**PROBLEM**
Every line of the data below is to be written out again exactly.

**SOURCE DATA**
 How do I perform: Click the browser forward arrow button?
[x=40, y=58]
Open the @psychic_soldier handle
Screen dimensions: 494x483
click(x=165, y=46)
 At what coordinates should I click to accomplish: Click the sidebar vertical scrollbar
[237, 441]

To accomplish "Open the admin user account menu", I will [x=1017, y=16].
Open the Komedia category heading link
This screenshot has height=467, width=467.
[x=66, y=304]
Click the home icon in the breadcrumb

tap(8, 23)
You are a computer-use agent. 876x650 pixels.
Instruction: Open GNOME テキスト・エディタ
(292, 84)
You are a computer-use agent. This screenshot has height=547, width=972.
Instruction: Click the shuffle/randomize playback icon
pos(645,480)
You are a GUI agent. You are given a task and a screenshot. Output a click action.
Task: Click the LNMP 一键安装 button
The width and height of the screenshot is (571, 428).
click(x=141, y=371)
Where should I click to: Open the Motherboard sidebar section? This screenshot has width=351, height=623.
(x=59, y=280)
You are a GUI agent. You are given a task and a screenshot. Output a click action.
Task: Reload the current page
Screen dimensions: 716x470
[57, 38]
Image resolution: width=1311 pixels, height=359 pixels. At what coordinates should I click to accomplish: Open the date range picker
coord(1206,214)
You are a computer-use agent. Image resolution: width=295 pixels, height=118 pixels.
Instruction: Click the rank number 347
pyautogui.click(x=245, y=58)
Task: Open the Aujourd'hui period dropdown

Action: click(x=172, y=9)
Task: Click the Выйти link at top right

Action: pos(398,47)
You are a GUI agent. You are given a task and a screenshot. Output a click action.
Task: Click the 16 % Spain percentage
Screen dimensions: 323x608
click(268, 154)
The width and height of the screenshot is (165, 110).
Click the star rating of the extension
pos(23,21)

**ANSWER BELOW**
 How do I perform: Click the browser forward arrow button?
[x=40, y=58]
Open the @psychic_soldier handle
Screen dimensions: 494x483
click(x=165, y=46)
 At what coordinates should I click to accomplish: Click the sidebar vertical scrollbar
[237, 441]

To accomplish "Open the admin user account menu", I will [x=1017, y=16].
Open the Komedia category heading link
This screenshot has height=467, width=467.
[x=66, y=304]
Click the home icon in the breadcrumb

tap(8, 23)
You are a computer-use agent. 876x650 pixels.
Instruction: Open GNOME テキスト・エディタ
(292, 84)
You are a computer-use agent. This screenshot has height=547, width=972.
Instruction: Click the shuffle/randomize playback icon
pos(645,480)
You are a GUI agent. You are given a task and a screenshot. Output a click action.
Task: Click the LNMP 一键安装 button
The width and height of the screenshot is (571, 428).
click(x=141, y=371)
Where should I click to: Open the Motherboard sidebar section? This screenshot has width=351, height=623.
(x=59, y=280)
You are a GUI agent. You are given a task and a screenshot. Output a click action.
Task: Reload the current page
Screen dimensions: 716x470
[57, 38]
Image resolution: width=1311 pixels, height=359 pixels. At what coordinates should I click to accomplish: Open the date range picker
coord(1206,214)
You are a computer-use agent. Image resolution: width=295 pixels, height=118 pixels.
Instruction: Click the rank number 347
pyautogui.click(x=245, y=58)
Task: Open the Aujourd'hui period dropdown

Action: click(x=172, y=9)
Task: Click the Выйти link at top right

Action: pos(398,47)
You are a GUI agent. You are given a task and a screenshot. Output a click action.
Task: Click the 16 % Spain percentage
Screen dimensions: 323x608
click(268, 154)
The width and height of the screenshot is (165, 110).
Click the star rating of the extension
pos(23,21)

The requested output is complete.